**Passage**
──────

And it shows. When I tested the iPhone 16 Pro, I was surprised just how well Audio Mix worked on videos I recorded of my friends talking. It’s not a magic bullet by any means. But when I think back to my days filming low-budget commercials and short films in Chicago with an iPhone 5 and having to use and sync separate audio from an external audio recorder, something like Audio Mix would have saved so much time and stress.

There’s more than just a man with a golden ear

A man with headphones on listening to video clips being played on a monitor

Apple conducts perceptual audio testing with a variety of people and uses their feedback to help tune the audio recording and playback on the iPhone 16.

Celso Bulgatti/CNET

But the testing doesn’t stop there. My next stop on Apple’s lab tour was where comparative playback tests are conducted to help tune the iPhone’s audio. After a maze-like walk from the anechoic chamber, I end up in a hallway with a couple of mini studios. The rooms are soundproof and each has a chair and desk with a Mac Studio, a Studio Display and a pair of AirPods Max headphones on it. 

As opposed to just having one person with a good ear tune the iPhone’s audio, Apple has a number of testers take a perceptual audio test and then uses those results to calibrate what you hear played back on your iPhone. I even got to be one of these testers while I was there and ran through a portion of the experience.

“It is not just Ruchir with his golden ear that’s sitting in there and dictating how it should sound,” emphasized Sweet. “We really want to make sure that anyone who’s taking advantage of this feature [Audio Mix] is going to appreciate it and enjoy it.”

I sat down at the desk and put the AirPods Max on my head. I played a video clip that had two audio tracks and could switch back and forth between them to rate whether I thought the audio was good, bad, fair, excellent and so on. It was that simple. The first video had a group of people on a sidewalk in a big city. The second was a selfie video that a man shot under an umbrella while walking through the rain. In one of the audio tracks in the selfie video the wind noise was very present. In the other track I could hardly hear it.

Apple uses comparative testing like this much in the same way an eye doctor might have you select between two different lenses in an eye test. Without something to compare the audio to, it’s more of a challenge to evaluate a recording. The results from the perceptual testing help influence how the different aspects of the iPhone 16 Pro’s audio works, including Audio Mix.

Audio Mix on the iPhone 16 Pro

The Photos app on the iPhone 16 Pro has a tool called Audio Mix that lets you change the quality of the audio on videos you record.

Celso Bulgatti/CNET

“The idea behind development of Audio Mix is the iPhone gets used in all sorts of different scenarios and all sorts of different soundscapes and all sorts of different environments,” said Dave. “We want to provide that flexibility to our users to be able to capture the sound they would like in those scenarios, rather than saying, ‘This is what we think you should capture the sound,’ and hard coding it.”

Of course, Dave also pointed out that you don’t need to be a video nerd (my words, not his) to have good audio in your iPhone videos.

──────

**Actions to take**
1) In the article on iPhone audio testing, rewrite the part from "Apple conducts perceptual" to "headphones on it.", switching "anechoic chamber" to "echo-free room".
2) Answer these questions using the article on iPhone audio testing:
(a) Which phone did the writer use for low-budget commercials and short films in Chicago?
(b) Which headphones were on each desk in the mini studios?
(c) Which app on the iPhone 16 Pro holds the Audio Mix tool?

**Recorded data**
──────

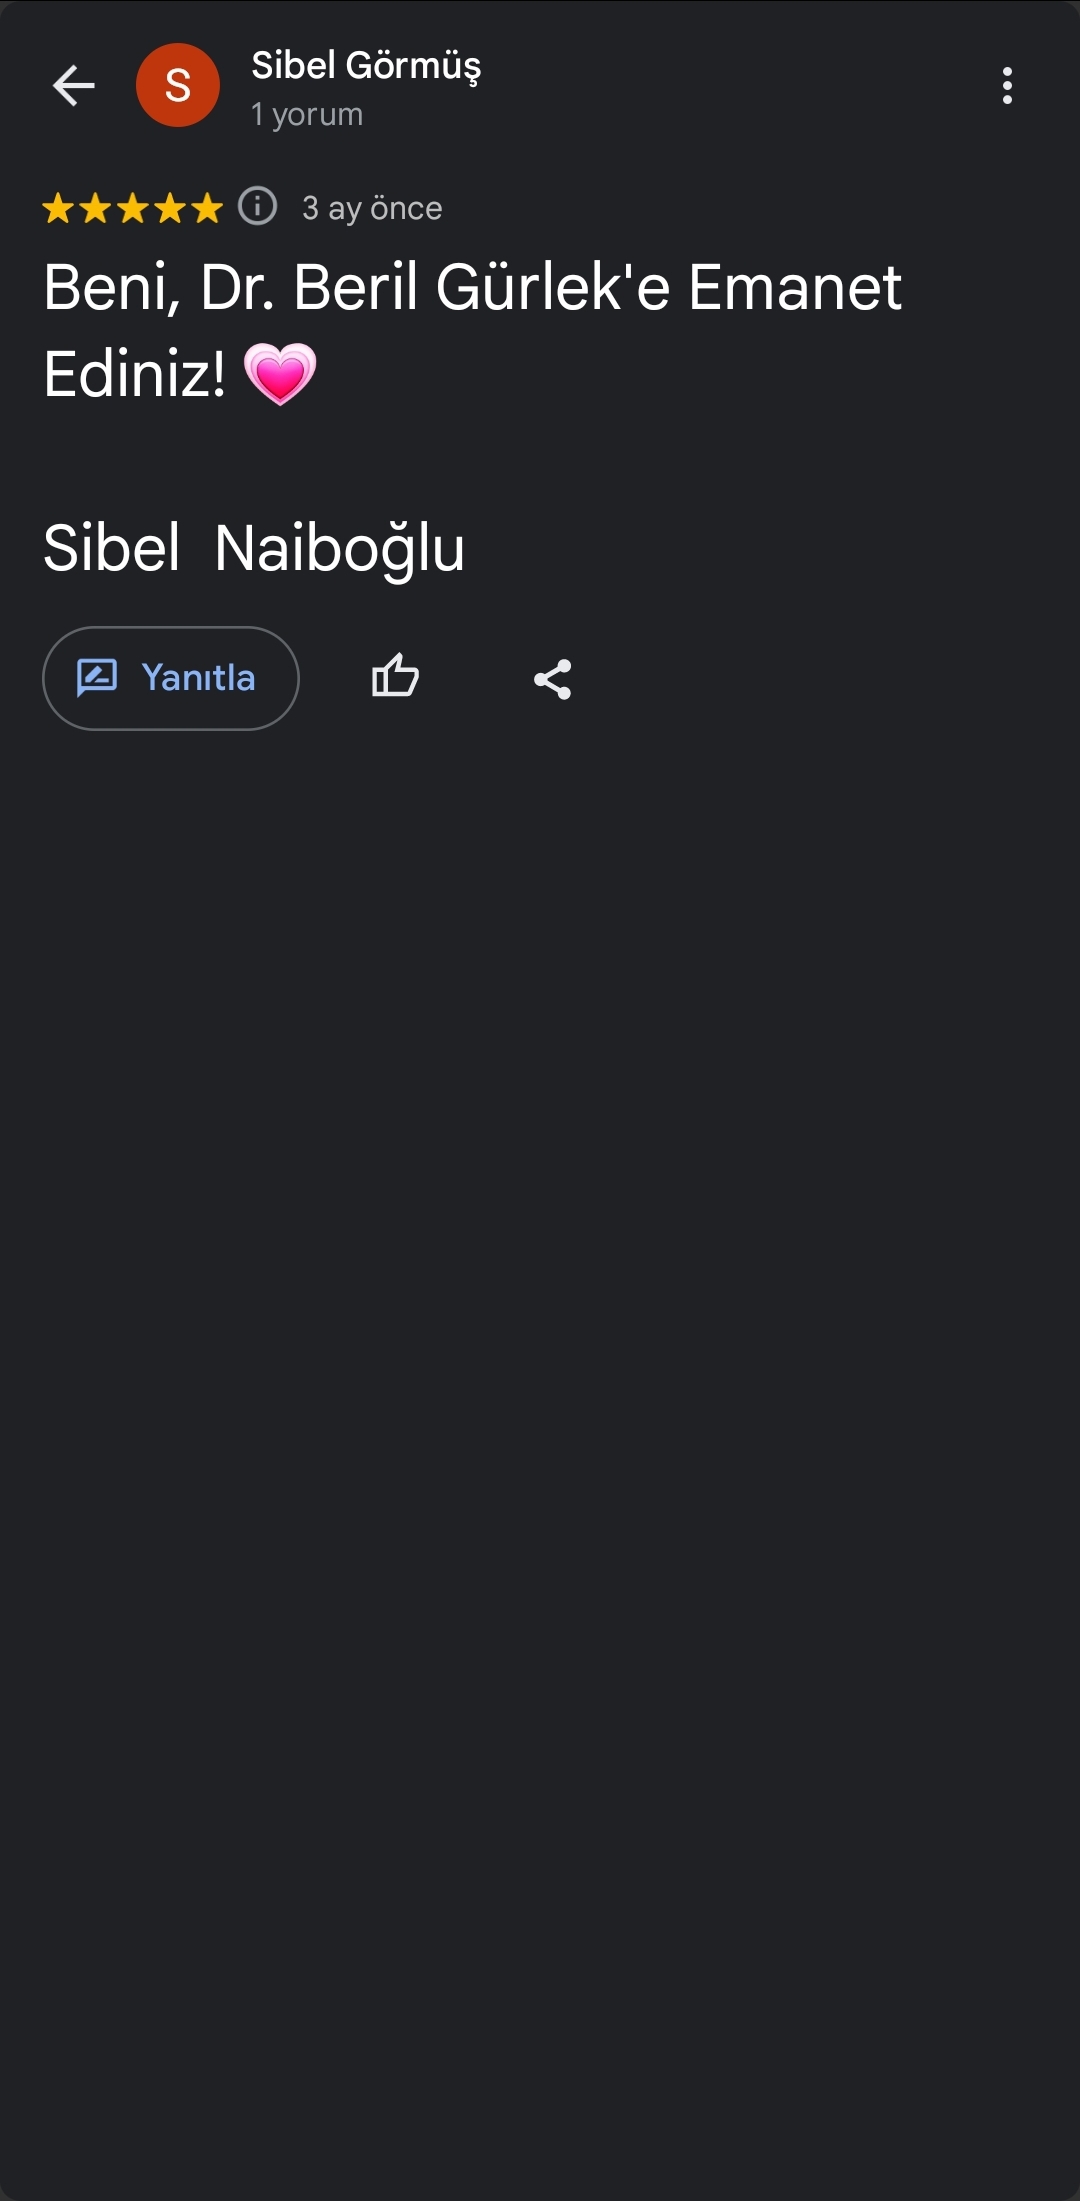The height and width of the screenshot is (2201, 1080).
Task: Tap the word "Ediniz!" in review
Action: 135,374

──────

**Task solutions**
1)
Apple conducts perceptual audio testing with a variety of people and uses their feedback to help tune the audio recording and playback on the iPhone 16.

Celso Bulgatti/CNET

But the testing doesn’t stop there. My next stop on Apple’s lab tour was where comparative playback tests are conducted to help tune the iPhone’s audio. After a maze-like walk from the echo-free room, I end up in a hallway with a couple of mini studios. The rooms are soundproof and each has a chair and desk with a Mac Studio, a Studio Display and a pair of AirPods Max headphones on it.

2)
(a) An iPhone 5.
(b) A pair of AirPods Max.
(c) The Photos app.